=== WRITTEN EXERCISE ===
Please reproduce every line of the three entries below verbatim, omitting the pictures.

------ DATA FOR PROCESSING ------

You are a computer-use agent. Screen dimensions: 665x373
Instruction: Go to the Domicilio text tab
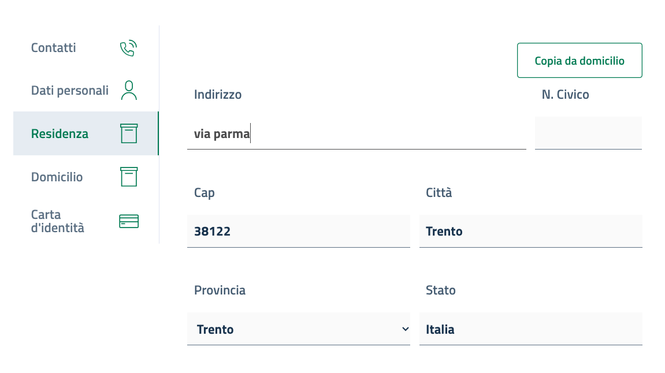pos(57,177)
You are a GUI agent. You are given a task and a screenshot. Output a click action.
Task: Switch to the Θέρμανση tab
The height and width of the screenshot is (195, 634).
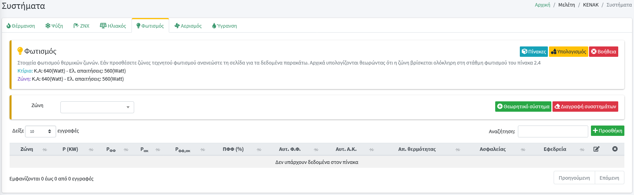(21, 26)
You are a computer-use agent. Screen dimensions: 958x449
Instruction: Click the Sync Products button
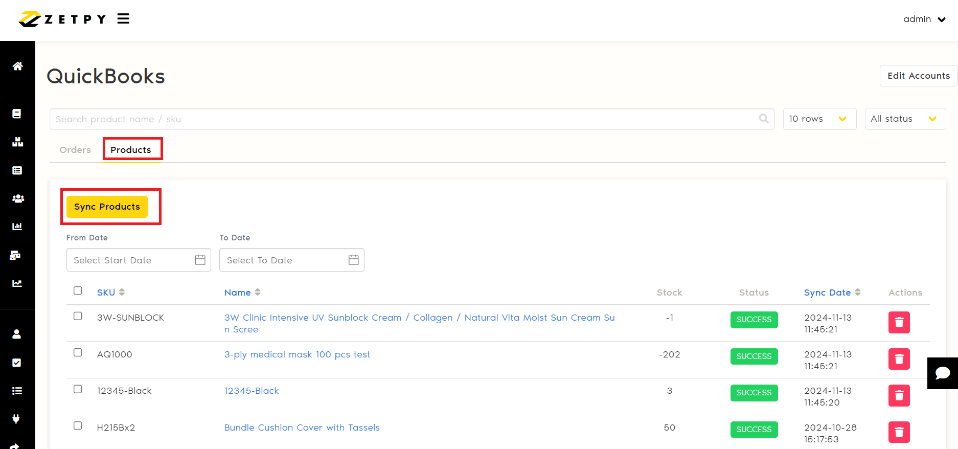click(x=107, y=207)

------

=== WRITTEN SOLUTION ===
You are a computer-use agent. Screen dimensions: 665x373
Instruction: Go to the Domicilio text tab
pos(57,177)
You are a GUI agent. You are given a task and a screenshot. Output a click action.
Task: Switch to the Θέρμανση tab
The height and width of the screenshot is (195, 634).
(21, 26)
You are a computer-use agent. Screen dimensions: 958x449
Instruction: Click the Sync Products button
click(x=107, y=207)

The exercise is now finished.